*Document:*
Wed Jul 01 2020
I love Twitter. I think it's the best social media platform by far. Its user base is so funny, political, technical, and diverse that you can get thousands and thousands of different points of view on any given topic. Anyone can make an account, say exactly what they think about a particular subject and the masses can either agree, disagree, or just completely ignore what they have to say. And with all these different people sharing their thoughts, views, resources, and first-hand news, you get a truly unique experience on the web. The downside of course is with ease of access to the platform, there come some truly vitriolic and hateful views.
One of my favorite qualities about Twitter's user base, however, is that for the most part, the community will speak out against hate and injustice many times louder than the users who are spewing their hate.
All these differing views of the user base makes Twitter itself a phenomenal tool to gauge public opinion on any given topic. Just check the trending page to see what people are talking about today and you can get a decent idea of how the masses feel about politics, celebrities, media, or current events in general. However Twitter falls a bit short when trying to view overall sentiment and how the trends relate to each other. And becuase of this I decided to build a tool to make this data a bit easier to see, and enable people to use twitter to get a more concrete approximation of public opinion.
I'm once again building this tool with Node.js because of it's wealth of great documentation, and because it's just what I'm most comfortable with. This project however could have been built in any server-side language.
So the first place to start here was getting access to Twitter's API in order to search for and analyze tweets. This process was mildly annoying as in order to get access to the API you need to fill out a form describing what exactly your app will be used for and a number of fields have a minimum character limit, so if your app has a relatively simple concept you'll need to fluff up your description to meet that limit.
Once I got the app approved and received the API keys, setting up the Twitter side of this project actually turned out to be really easy. You can get a batch of 100 tweets (which is the max number of tweets you can get per request on their free API tier), by just running 1 function. I'm using the Twitter NPM package to connect to Twitter's API
const getTweets = (input = {}) => {
const options = {
...input,
tweet_mode: 'extended',
};
return new Promise((resolve, reject) => {
client.get('search/tweets.json', options, (err, tweets, response) => {
if (err) reject(err);
resolve(tweets);
});
});
};
So what I'm doing here is really just accepting the input object which will contain a search query, the count of how many tweets I want, and a tweet ID of where I want to start my search from. I'll get into why this last parameter is necessary a bit later. But then I'm just returning a promise which will resolve when we get a return from Twitter's .get method. This is what actually retrieves the tweets we want to work with.

*Data rows:*
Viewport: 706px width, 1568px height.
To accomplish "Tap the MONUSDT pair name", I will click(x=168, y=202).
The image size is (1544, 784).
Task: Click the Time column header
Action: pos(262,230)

*What you will do:*
1. In the post about the Twitter analysis tool, how many tweets can one request return on the free API tier?
2. According to the post about the Twitter analysis tool, why was the tool built with Node.js? Answer in one to three sentences.
3. Continue the post about the Twitter analysis tool, picking up right after its final sentence.

*Outputs in order:*
1. A single request returns at most 100 tweets on the free API tier.

2. Node.js was chosen because it has a wealth of great documentation and because it is what the author is most comfortable with. The post adds that any server-side language could have been used.

3.
Once I had the tweets I wanted to work with, I needed to pass them along to something called a sentiment analyzer. This is a tool that can parse text and return basic data on what the text is about, as well as more complex data pertaining to the possible sentiment the person who composed the text holds for the topic they were writing about. This is usually performed by some sort of AI/machine learning service which is capable of deep analysis of each word and how it fits together with the rest of the text. For instance, if someone is writing about a topic that frustrates them, they are more likely to allow that frustration to come across in what they're writing. The sentiment analysis picks up on the word choices and ques and makes a calculation to determine the sentiment behind the statement.
I ended up using AWS Comprehend for my sentiment analysis because I've used their other services in the past and knew how to get up and running relatively easily.
As stated above, AWS Comprehend is a sentiment analysis service that can take in some text and return the sentiment. They have a neat demo that displays what you can do with the service on their site. (You need an AWS account to use demo).
As an example of what this project will be doing, let's go through their demo and input some simple strings to get the sentiment!
As you can see in the image, I input the string 'Everything sucks' into the text field and Comprehend was able to parse, analyze, and determine that this statement has a mainly negative sentiment.
Lets change the word 'sucks' to the words 'is cool' and see what Comprehend thinks!
And we get the exact opposite! Comprehend is now able to determine this statement, 'Everything is cool', has mainly a positive sentiment! Lets change things up one more time and see if Comprehend can keep up.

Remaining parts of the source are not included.